Scippy

GCG

Branch-and-Price & Column Generation for Everyone

How to generate diverse test sets

With this guide we describe how one can create (diverse) test sets from a large number of instances and decompositions to carry out experiments on.

Curate Diverse Test Sets

As presented by Donkiewicz (2021) with the help of the strIPlib, it is possible to generate diverse test sets. For theoretical details, we refer the reader to the thesis.

Preparations

Basis Test Set

First, you will need a test set that the script will use as ground set to filter from. This can be done e.g., by downloading a filtered test set from the strIPlib page. Due to the script's runtime, we recommend you not to exceed 1000 instances with the ground set. We will consider the filtered ground test set as filtered.test in the following.

Required Python Packages

We require python3.6 upwards and the following packages to be installed:

pandas scipy sklearn pyscipopt

For a tutorial on how to install PySCIPOpt, we refer the reader to the respective installation page.
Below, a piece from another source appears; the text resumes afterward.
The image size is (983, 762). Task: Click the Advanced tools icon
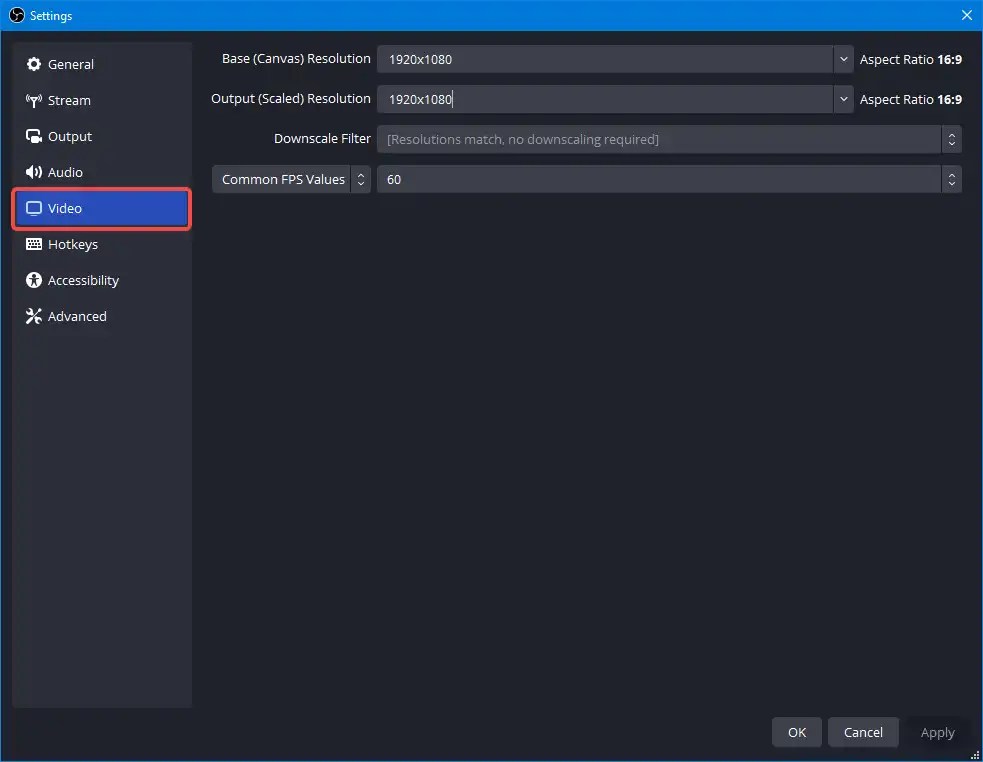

Experiment Test Sets Generation

If you are a GCG developer and call the script inside /shared/gcg_runtime_data/diverse_testset_generation, the following command suffices:

./striplib.py --hours 30 -t filtered.test

Otherwise, you simply call the striplib.py script with your static and runtime data files (either .pkl or .csv). A command would then look like that:

./striplib.py --experiment --data results/static.csv --runtimes results/runtime_data.pkl --hours 30 -t filtered.test

where the runtimes pickle (here, striplib.pkl) must be in the format as exported by the general plotter (see visualization suite documentation for more information). The hours-flag defines how long the experiment should take (approximated, based on the runtime data you provided with the runtimes pickle). The given test set file defines the ground set of instances to select a diverse set from. If no decompositions are given in it (instance.lp instead of instance.lp;instance.dec), it is assumed that GCG should use these instances, detecting without any given decomposition.

Additional parameters are available to tune the selection process:

--kappa_min KAPPA_MIN
[Experiment] Minimum number of instances chosen from each suitable model group.
--kappa_max KAPPA_MAX
[Experiment] Maximum number of instances chosen from each suitable model group.
--mininstances MININSTANCES
[Experiment] Minimum number of instances chosen.
--maxinstances MAXINSTANCES
[Experiment] Maximum number of instances chosen.
-cs CLUSTER_STRICTNESS, --cluster_strictness CLUSTER_STRICTNESS
[Experiment] Diversity strictness ([0,1]).

The script will execute a modified variant of the strIPlib benchmark selection and finally export a test set (including decompositions).